Start Input
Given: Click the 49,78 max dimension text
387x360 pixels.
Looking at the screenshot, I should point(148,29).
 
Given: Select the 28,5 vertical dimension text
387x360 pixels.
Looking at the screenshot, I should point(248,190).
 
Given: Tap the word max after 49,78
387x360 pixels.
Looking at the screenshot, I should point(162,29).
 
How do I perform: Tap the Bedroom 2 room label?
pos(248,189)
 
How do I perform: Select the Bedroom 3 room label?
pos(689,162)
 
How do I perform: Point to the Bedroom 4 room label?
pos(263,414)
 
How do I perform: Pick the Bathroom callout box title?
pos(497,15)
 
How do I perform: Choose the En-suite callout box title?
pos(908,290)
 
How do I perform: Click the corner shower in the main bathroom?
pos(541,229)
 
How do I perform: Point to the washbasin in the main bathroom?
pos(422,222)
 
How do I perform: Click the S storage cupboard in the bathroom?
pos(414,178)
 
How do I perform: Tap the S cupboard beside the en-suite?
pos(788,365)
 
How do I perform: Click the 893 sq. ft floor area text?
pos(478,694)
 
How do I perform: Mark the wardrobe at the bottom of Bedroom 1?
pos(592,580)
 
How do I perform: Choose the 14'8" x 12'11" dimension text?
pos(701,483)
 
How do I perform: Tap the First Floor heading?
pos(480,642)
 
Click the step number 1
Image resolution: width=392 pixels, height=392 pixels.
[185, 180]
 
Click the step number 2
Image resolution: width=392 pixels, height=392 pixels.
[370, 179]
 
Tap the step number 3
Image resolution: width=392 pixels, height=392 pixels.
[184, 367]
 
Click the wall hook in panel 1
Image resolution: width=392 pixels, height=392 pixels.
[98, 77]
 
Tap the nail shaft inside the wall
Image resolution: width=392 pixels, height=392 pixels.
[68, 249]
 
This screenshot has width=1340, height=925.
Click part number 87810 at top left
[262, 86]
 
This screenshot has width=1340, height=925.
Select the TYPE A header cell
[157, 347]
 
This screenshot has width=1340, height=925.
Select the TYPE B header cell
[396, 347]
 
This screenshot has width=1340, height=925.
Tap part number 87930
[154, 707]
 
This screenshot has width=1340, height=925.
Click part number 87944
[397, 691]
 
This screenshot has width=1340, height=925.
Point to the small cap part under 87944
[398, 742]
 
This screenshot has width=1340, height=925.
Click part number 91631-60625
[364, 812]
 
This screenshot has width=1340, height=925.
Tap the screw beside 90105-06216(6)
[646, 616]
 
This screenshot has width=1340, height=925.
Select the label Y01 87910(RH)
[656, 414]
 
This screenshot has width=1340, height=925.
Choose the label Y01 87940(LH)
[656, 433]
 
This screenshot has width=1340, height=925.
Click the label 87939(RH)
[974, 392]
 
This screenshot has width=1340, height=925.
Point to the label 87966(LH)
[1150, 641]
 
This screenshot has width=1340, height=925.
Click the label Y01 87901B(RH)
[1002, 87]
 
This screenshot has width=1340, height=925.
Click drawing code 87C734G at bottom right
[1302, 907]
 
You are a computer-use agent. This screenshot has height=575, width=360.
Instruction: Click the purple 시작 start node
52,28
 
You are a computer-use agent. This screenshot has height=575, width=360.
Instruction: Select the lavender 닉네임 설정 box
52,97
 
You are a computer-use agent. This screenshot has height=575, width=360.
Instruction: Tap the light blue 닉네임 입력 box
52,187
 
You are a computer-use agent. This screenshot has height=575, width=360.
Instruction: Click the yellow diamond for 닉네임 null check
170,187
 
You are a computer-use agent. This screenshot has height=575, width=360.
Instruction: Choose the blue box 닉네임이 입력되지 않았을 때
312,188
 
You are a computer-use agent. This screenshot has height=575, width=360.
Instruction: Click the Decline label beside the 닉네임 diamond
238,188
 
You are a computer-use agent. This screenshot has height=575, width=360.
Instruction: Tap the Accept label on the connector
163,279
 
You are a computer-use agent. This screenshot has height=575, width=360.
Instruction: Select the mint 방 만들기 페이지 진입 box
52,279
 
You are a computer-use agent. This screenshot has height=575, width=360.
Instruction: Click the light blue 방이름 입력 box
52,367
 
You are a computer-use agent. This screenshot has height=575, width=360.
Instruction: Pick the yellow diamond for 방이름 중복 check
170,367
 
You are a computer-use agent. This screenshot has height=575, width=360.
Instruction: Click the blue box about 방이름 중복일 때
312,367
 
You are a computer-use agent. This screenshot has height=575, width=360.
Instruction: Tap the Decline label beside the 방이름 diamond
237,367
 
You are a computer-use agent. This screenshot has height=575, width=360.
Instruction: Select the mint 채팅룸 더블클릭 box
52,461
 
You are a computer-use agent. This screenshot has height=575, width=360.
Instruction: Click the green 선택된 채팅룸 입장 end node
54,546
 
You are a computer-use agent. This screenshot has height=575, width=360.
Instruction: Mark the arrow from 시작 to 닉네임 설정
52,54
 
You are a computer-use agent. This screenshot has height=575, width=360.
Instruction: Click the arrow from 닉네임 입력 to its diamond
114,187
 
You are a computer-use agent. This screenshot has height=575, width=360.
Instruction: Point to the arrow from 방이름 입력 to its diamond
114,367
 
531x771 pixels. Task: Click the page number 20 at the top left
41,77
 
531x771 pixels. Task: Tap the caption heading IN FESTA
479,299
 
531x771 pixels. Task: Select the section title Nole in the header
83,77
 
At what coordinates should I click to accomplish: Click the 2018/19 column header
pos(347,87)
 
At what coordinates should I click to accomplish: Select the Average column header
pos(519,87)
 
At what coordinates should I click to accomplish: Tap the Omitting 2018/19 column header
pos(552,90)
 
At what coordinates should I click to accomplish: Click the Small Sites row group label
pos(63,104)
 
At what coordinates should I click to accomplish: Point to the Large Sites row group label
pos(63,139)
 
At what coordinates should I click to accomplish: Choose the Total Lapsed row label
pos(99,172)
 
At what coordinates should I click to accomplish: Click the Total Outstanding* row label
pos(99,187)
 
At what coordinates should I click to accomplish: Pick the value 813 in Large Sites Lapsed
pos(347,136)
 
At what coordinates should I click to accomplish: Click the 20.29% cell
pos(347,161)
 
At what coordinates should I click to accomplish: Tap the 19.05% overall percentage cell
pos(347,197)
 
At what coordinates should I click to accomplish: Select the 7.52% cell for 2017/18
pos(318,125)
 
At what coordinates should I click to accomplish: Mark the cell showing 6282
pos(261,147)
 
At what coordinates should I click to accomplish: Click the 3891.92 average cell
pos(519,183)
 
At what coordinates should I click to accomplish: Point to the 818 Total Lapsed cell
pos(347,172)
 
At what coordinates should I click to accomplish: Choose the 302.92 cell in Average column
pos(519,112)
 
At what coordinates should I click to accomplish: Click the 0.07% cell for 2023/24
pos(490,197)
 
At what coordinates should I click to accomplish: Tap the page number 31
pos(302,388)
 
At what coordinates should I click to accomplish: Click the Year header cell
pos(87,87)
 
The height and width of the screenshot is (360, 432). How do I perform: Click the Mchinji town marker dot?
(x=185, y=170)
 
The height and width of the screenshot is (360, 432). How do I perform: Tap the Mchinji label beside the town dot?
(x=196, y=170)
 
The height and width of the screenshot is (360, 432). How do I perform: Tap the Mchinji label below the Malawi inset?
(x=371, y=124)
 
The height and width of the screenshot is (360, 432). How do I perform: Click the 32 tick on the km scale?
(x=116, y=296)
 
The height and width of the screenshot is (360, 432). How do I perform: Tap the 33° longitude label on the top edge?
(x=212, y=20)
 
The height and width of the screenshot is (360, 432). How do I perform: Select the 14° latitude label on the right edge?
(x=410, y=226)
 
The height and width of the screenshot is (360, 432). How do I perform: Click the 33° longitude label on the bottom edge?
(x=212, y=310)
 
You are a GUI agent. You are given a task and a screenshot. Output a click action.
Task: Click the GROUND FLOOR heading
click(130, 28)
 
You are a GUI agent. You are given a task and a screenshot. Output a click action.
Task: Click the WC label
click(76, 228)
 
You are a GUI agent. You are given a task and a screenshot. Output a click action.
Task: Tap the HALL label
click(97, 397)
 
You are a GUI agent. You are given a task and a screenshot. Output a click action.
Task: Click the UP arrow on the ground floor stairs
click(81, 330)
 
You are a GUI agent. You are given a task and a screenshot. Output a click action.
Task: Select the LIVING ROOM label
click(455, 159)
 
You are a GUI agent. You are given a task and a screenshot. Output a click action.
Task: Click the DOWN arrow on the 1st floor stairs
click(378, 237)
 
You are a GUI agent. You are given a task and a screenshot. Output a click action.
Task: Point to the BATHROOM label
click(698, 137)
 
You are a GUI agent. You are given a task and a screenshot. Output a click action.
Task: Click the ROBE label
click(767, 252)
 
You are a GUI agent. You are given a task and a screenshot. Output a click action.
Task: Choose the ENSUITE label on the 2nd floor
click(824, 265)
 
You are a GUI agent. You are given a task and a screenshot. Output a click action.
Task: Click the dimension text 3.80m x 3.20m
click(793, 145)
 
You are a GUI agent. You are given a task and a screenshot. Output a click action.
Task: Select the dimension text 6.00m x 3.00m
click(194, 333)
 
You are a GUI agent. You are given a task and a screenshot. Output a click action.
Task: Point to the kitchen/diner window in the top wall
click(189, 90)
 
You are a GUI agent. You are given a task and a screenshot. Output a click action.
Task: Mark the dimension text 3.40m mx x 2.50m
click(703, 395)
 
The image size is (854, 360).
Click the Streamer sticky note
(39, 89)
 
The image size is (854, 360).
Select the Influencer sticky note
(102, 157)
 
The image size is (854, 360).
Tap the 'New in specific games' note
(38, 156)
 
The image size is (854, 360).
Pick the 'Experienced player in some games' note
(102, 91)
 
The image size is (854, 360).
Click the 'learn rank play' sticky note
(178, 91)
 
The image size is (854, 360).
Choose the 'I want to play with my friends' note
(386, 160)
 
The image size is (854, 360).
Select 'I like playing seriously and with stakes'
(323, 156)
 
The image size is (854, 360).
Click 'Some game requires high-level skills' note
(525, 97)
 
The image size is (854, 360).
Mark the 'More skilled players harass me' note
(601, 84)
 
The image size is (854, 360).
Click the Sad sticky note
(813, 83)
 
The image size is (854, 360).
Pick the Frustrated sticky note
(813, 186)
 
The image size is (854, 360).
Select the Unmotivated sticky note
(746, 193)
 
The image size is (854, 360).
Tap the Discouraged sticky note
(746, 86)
End Input
Task objective:
Write out the lines of the data word for word, starting with the line containing "Average column header" and going on through the line containing "pos(347,136)".

The output:
At what coordinates should I click to accomplish: Select the Average column header
pos(519,87)
 
At what coordinates should I click to accomplish: Tap the Omitting 2018/19 column header
pos(552,90)
 
At what coordinates should I click to accomplish: Click the Small Sites row group label
pos(63,104)
 
At what coordinates should I click to accomplish: Point to the Large Sites row group label
pos(63,139)
 
At what coordinates should I click to accomplish: Choose the Total Lapsed row label
pos(99,172)
 
At what coordinates should I click to accomplish: Click the Total Outstanding* row label
pos(99,187)
 
At what coordinates should I click to accomplish: Pick the value 813 in Large Sites Lapsed
pos(347,136)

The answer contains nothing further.